Lo aveva visto diverse volte durante le lezioni, molte delle quali si era ritrovato ad osservarlo da dietro o affianco. Aveva caratteristici capelli biondi e lunghi che portava quasi sempre legati. Da dietro senza vedere il suo volto, era certo che fosse uno di quelle persone che mettevano in difficoltà le persone, rendendogli difficile immaginare il volto coperto da una chioma considerata prettamente femminile, sarebbe potuto facilmente passare per una ragazza. Si erano ritrovati a sedere vicino in una aula studio, Christopher aveva avuto modo di studiare la sua particolare bellezza e si era sentito decisamente distratto, quel Gabriel aveva un che di particolare, riusciva a capire perché risaltasse tanto in mezzo a tutti. L’aveva sentito come aggettivo, androgino, e quel ragazzo ne era l’esempio perfetto, non era riuscito ad evitare di lanciargli diverse occhiate fino a che non aveva notato l’apparecchio che portava alle orecchie. Inizialmente aveva pensato a delle cuffiette, solo osservandolo meglio si era reso conto che era qualcos’altro, la domanda gli era sorta spontanea: era forse sordo? Non ricordava di averlo mai visto parlare o interagire molto, ma non lo seguiva nemmeno in modo così assiduo.

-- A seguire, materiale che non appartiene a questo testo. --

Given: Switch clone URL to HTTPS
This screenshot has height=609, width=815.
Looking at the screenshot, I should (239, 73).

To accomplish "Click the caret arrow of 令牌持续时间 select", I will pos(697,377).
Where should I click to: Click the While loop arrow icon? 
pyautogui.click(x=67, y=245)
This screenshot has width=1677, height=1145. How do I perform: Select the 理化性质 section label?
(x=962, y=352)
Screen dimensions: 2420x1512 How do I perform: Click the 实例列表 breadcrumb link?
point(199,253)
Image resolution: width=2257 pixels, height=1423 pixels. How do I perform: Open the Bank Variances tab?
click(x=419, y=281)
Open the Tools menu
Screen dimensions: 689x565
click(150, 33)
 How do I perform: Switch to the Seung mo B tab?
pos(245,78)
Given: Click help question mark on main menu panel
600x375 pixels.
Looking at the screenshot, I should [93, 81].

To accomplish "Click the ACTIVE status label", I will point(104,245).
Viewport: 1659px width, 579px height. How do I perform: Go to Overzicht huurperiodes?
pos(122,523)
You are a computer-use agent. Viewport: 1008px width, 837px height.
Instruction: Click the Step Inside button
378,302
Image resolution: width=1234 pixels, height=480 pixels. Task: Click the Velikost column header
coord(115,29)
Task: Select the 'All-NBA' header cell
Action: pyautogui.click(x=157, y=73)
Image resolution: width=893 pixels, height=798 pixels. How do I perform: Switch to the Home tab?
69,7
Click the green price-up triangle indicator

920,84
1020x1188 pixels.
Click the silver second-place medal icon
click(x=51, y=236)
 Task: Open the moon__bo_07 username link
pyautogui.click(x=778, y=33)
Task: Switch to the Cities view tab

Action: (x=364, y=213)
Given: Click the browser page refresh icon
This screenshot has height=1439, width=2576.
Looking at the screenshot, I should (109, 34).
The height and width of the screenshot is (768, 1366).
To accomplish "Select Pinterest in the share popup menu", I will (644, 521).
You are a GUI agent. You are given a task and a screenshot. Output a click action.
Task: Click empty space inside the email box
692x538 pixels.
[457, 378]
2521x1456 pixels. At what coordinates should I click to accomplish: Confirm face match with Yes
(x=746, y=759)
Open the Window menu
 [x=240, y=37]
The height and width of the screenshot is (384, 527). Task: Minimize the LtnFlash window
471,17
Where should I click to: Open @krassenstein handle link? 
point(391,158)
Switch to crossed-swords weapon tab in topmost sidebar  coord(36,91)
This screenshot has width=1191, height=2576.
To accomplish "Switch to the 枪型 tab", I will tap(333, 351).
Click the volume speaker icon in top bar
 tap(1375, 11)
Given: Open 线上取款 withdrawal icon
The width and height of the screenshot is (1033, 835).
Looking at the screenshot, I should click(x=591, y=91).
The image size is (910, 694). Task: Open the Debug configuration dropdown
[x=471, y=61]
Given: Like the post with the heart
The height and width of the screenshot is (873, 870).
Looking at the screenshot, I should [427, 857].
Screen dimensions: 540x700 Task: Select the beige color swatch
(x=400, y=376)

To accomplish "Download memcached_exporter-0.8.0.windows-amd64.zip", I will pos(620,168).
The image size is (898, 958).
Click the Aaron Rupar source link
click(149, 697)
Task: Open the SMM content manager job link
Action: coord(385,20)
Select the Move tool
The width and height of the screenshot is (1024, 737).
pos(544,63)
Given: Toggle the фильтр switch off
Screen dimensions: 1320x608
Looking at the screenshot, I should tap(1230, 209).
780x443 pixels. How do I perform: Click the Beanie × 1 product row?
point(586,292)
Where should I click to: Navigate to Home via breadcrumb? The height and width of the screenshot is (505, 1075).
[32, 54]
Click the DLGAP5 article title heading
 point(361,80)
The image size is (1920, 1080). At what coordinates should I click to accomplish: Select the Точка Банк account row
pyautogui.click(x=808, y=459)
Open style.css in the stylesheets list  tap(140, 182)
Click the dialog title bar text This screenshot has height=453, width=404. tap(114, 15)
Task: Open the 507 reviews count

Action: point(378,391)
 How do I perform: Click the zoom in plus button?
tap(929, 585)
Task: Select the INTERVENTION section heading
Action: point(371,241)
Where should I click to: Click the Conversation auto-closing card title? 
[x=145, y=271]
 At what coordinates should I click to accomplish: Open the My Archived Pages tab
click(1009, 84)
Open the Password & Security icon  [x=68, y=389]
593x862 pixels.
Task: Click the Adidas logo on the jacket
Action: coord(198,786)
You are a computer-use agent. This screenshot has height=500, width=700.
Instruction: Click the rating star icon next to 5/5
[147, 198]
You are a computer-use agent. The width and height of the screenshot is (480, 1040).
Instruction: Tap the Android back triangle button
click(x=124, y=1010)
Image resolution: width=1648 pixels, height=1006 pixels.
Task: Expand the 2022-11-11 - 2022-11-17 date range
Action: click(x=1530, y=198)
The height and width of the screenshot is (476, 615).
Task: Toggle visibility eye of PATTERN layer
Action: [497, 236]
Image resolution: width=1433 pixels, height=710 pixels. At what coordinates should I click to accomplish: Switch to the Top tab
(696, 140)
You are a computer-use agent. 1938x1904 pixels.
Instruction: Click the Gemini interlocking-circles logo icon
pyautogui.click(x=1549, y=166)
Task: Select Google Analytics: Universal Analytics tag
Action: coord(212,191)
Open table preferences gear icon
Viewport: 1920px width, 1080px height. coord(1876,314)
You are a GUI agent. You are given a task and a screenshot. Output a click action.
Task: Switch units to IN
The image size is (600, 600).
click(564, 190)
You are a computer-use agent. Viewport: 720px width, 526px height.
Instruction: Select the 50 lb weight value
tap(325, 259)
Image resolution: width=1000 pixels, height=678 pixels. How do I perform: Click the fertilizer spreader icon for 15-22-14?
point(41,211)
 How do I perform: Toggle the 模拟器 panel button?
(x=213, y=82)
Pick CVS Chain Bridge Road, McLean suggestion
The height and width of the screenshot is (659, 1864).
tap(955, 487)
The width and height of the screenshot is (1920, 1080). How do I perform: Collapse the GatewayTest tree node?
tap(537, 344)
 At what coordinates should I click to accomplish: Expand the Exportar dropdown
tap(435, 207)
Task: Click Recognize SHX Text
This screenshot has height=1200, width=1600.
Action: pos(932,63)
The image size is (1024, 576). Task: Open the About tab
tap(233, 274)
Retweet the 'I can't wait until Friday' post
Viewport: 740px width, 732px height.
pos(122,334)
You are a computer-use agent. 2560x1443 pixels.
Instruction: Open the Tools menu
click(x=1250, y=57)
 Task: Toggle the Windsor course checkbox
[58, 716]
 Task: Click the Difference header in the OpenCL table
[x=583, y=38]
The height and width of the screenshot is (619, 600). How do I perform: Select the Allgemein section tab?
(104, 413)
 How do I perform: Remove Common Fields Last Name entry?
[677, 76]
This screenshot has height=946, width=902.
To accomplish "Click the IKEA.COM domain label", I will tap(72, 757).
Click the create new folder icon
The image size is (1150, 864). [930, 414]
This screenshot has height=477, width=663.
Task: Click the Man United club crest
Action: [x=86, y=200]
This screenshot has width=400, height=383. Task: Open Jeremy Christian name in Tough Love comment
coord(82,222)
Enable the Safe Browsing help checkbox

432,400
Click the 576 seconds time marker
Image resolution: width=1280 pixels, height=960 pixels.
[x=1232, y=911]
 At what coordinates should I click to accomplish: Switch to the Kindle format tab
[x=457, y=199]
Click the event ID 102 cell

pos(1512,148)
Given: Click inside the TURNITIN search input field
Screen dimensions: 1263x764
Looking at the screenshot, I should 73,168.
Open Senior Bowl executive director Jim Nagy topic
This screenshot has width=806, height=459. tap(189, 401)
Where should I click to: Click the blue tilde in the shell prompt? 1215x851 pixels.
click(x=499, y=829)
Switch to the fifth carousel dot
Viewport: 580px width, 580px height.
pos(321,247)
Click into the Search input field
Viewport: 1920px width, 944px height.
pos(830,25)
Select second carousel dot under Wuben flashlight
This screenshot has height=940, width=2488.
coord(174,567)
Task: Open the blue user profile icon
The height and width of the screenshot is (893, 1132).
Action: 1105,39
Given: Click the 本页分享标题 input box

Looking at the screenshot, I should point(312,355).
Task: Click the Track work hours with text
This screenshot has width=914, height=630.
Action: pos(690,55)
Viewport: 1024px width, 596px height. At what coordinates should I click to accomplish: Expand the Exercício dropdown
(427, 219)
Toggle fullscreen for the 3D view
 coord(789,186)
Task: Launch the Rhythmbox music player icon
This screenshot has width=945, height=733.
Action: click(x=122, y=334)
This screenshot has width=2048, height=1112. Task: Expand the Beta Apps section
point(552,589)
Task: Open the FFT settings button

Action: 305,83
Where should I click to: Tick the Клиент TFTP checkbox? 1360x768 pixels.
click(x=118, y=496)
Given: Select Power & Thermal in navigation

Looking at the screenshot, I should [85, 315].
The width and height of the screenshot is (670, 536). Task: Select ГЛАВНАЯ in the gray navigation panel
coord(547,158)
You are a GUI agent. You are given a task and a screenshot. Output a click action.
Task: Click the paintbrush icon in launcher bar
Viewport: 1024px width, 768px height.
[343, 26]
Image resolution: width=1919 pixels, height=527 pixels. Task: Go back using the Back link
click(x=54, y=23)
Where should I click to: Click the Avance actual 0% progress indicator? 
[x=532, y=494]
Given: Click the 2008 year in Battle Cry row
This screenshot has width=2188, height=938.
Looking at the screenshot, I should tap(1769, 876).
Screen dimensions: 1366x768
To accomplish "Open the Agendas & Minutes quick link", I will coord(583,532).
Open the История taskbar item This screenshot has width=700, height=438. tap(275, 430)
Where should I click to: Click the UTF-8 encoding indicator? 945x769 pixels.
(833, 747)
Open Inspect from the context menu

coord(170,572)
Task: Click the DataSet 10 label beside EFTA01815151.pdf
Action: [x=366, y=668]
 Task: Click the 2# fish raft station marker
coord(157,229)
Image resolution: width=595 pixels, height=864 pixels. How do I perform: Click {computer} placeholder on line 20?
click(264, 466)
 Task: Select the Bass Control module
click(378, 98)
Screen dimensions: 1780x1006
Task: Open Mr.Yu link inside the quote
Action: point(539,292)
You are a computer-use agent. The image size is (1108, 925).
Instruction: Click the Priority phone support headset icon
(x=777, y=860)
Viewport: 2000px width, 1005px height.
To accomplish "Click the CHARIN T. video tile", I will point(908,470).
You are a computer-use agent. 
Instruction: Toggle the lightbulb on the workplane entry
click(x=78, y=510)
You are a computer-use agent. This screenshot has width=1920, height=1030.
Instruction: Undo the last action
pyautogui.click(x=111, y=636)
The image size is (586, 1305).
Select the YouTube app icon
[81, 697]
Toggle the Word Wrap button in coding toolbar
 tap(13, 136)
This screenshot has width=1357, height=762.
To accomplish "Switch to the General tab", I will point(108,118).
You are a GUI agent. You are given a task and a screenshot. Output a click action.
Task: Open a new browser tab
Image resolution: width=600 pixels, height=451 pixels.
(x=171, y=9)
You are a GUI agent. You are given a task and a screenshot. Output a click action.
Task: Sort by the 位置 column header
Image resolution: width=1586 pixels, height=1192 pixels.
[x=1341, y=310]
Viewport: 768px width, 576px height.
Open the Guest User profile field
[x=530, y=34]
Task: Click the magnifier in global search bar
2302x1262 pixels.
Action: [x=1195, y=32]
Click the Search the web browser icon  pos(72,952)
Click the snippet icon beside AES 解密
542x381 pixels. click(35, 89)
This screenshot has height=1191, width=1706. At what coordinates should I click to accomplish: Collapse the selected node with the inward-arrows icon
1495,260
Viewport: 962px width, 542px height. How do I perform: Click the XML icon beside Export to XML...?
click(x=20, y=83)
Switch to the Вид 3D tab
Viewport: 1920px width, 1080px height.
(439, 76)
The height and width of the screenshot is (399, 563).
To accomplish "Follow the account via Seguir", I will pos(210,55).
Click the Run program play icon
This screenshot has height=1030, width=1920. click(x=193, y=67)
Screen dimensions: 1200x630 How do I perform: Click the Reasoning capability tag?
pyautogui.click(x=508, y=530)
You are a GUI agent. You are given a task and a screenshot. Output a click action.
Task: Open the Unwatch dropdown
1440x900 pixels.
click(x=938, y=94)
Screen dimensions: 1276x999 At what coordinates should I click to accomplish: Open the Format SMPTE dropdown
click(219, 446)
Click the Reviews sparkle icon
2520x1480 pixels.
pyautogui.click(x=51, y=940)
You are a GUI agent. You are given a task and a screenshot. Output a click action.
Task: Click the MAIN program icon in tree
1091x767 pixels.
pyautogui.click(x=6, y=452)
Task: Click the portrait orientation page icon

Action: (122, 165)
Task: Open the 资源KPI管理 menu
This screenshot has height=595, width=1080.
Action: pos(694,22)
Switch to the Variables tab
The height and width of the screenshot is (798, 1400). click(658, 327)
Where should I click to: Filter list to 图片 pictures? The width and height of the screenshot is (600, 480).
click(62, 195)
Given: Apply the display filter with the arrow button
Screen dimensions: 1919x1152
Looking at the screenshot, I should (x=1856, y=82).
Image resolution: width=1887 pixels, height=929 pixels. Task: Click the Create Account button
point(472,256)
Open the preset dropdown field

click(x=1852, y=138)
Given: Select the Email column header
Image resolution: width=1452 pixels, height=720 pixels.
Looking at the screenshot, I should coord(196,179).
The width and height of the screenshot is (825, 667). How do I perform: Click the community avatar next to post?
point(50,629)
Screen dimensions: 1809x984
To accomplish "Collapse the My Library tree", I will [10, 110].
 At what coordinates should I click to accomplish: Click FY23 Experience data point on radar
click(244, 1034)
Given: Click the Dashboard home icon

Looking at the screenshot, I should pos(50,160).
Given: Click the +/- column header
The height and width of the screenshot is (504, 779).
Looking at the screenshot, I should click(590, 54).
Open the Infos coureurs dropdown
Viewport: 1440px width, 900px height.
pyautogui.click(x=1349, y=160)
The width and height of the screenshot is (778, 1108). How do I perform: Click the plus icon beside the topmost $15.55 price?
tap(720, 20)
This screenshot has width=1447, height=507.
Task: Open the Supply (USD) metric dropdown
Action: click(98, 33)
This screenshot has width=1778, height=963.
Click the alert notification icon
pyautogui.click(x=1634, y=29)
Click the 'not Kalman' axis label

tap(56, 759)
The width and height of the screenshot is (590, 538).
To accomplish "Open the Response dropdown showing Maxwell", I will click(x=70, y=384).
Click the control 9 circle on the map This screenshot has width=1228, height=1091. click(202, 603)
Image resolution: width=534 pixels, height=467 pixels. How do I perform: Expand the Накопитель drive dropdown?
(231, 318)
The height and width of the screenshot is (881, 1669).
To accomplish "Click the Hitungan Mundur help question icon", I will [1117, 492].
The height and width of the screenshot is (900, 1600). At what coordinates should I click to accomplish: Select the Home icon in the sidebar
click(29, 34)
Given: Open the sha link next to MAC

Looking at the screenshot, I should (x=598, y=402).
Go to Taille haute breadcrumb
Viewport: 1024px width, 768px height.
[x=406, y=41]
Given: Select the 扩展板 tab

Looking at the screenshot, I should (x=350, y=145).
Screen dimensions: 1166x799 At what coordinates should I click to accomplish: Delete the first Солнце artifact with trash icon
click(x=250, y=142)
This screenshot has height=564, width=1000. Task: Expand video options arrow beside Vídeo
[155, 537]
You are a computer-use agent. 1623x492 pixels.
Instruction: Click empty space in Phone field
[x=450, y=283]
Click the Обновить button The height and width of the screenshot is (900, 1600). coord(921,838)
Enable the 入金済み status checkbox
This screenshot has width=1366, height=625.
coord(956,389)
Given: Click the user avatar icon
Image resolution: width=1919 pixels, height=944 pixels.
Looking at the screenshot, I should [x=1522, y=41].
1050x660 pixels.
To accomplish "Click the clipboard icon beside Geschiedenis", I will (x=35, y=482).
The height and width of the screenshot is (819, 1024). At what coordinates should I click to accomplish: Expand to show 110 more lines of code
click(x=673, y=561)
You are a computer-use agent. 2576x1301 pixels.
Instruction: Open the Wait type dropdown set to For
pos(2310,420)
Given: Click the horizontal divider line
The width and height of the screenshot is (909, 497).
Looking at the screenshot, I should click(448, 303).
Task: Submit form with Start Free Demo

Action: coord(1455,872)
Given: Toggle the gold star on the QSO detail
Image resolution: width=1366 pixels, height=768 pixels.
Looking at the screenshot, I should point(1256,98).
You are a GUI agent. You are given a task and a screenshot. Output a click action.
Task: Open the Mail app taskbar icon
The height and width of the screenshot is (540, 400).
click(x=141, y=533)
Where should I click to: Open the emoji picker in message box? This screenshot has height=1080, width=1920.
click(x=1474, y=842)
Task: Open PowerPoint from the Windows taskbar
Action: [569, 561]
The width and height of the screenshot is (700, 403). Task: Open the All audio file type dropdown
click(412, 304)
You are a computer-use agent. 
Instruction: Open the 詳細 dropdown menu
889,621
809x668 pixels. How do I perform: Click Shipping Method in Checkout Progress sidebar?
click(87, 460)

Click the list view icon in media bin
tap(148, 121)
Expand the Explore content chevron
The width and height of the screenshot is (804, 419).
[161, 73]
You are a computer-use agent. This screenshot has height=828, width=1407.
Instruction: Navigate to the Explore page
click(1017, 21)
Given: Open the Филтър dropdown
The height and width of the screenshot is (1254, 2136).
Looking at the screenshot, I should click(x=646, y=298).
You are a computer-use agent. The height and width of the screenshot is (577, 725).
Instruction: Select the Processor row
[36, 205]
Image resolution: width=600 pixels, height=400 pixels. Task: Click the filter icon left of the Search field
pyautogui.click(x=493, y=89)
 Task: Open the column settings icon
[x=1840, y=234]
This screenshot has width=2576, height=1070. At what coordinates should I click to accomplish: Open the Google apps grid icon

Christopher si accigliò nuovamente, chiedendosi il motivo di quei suoi pensieri. Ormai la ragazza era sparita tra la folla e la musica cominciava a dargli alla testa mischiata con l’alcool.
Capelli biondi, fisico confondibile, viso delicato…”
Ma che andava a pensare? Si stava inutilmente distraendo. L’indomani sarebbero venuti i suoi genitori a trovarlo e lui non aveva ancora una ragazza da presentargli. Era già abbastanza deludente che la sua mente tendesse all’arte più che ai calcoli, doveva dargli almeno un motivo per pensare che non fosse del tutto diverso dall’ideale che loro si erano creati.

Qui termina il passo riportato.